Por:  Dayse Villegas Zambrano

La gracia y la paz son compañeras. Vienen del mismo Dios. Al perseverar en la gracia de Dios, como hemos venido aprendiendo, también daremos ese aspecto del fruto del Espíritu que es la paz. Tal vez, como creyente, se siente agobiado, desesperado, sobresaltado por lo que vivimos y por lo que vemos en las noticias. Ha dejado de ser una percepción, sentimos que las amenazas a nuestra integridad han dejado de ser lejanas, para ser muy reales. 

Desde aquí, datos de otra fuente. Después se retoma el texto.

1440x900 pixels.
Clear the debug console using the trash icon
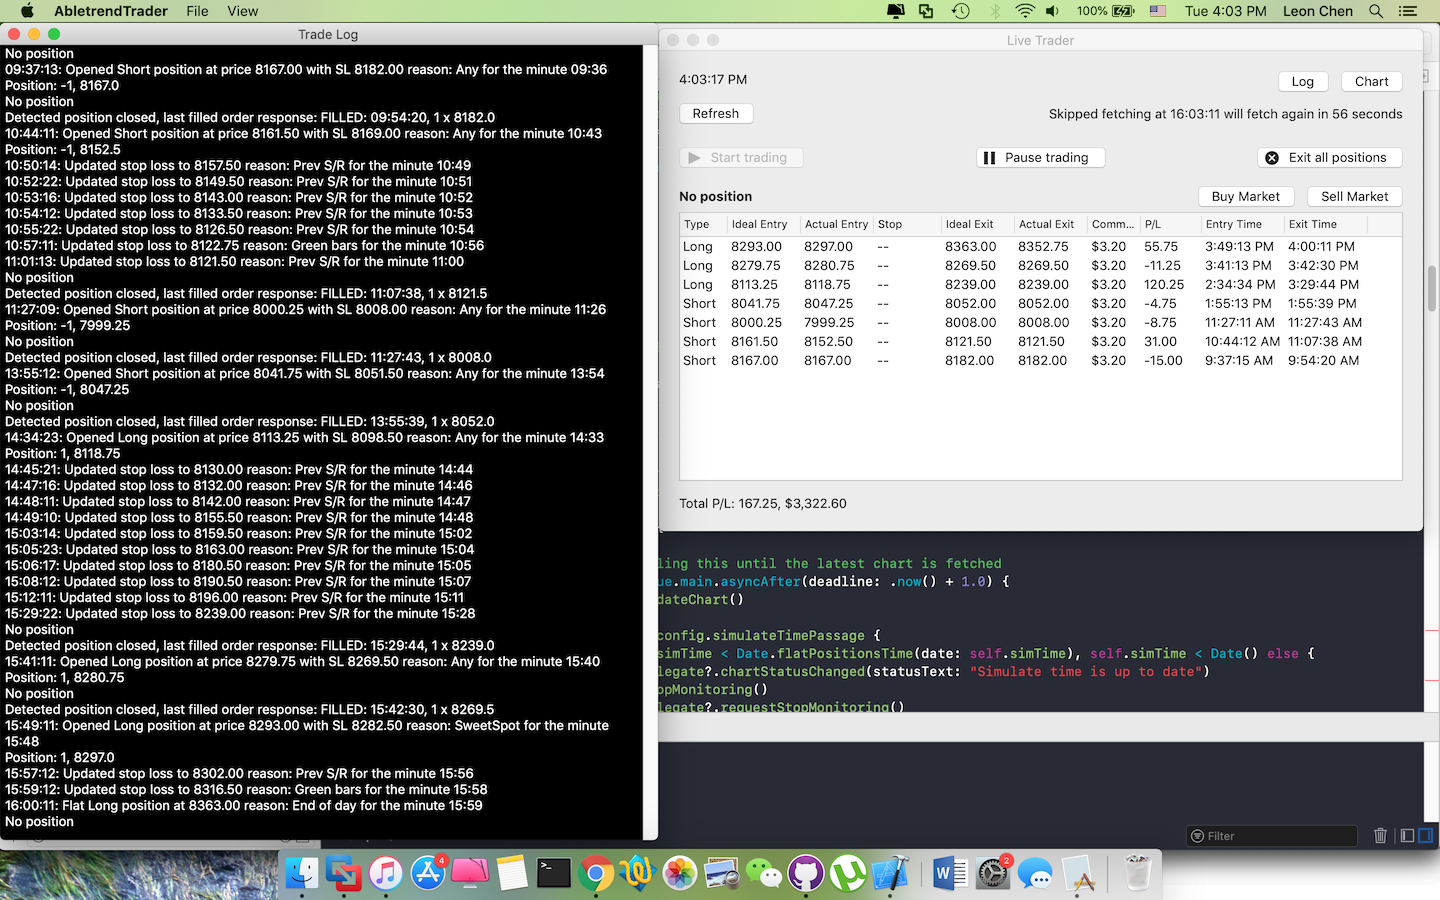(x=1380, y=835)
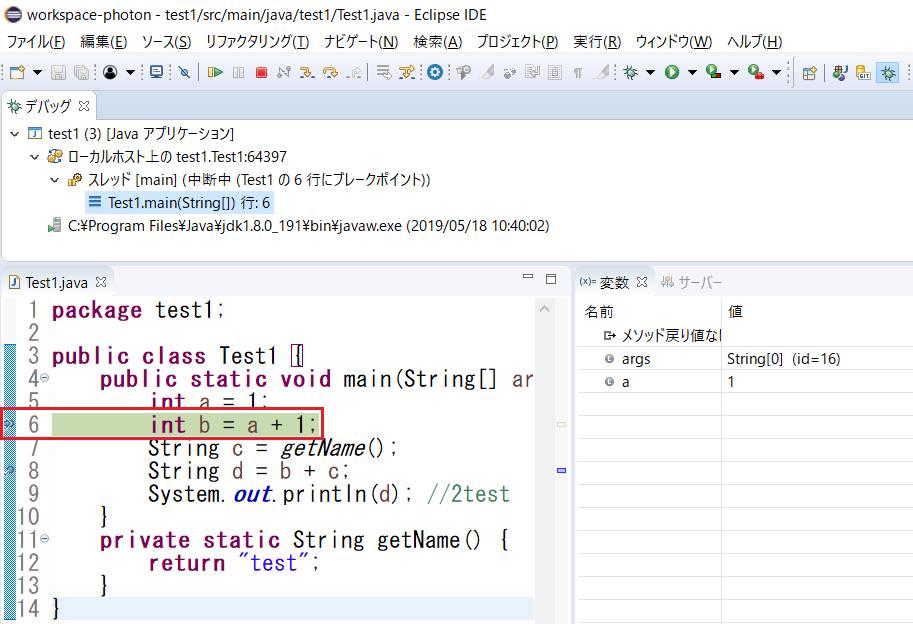Click the Resume debug button

point(215,72)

Tocan a nuestros vecinos, a nuestros amigos, a nuestros compañeros de estudios y de trabajo. A los ancianos y a los niños. Es imposible no conmoverse. No vamos a negar eso. Pero sí creemos que ni siquiera eso debe quitarnos la tranquilidad de corazón a nosotros que somos amados de Dios y que hemos sido llamados a ser santos, y que hemos recibido del Padre y del Señor Jesús gracia y paz. 

Mire usted quiénes nos las han dado. ¿Cree que dejarán que alguien venga a quitárnosla por la fuerza? ¿O que nos han dado una sola dosis de ambas virtudes y ya no tienen repuesto ni refuerzo en caso de vernos en necesidad? Cuando entendemos esto, nos enderezamos y levantamos la cabeza. Toda situación en la tierra es temporal, pero las promesas de Dios son eternas. Y la gracia es una promesa que se desenvuelve cada día, garantizada por la presencia del Espíritu de Dios en nosotros. 

Pablo encomendó a los creyentes de Roma, la ciudad más peligrosa del imperio para ser judío y para ser cristiano en el primer siglo, gente que podía entender a la perfección esto que estamos pasando nosotros, cristianos del siglo XXI.  Encomendémonos unos a otros a la gracia de Dios. No lo dejemos para otro día. No lo olvidemos por las prisas. Al salir, al despedirnos, al saludarnos, demos gracia y paz, que tenemos porque Dios nos ha provisto. En este año que empieza, que esa sea la bendición de todos los días.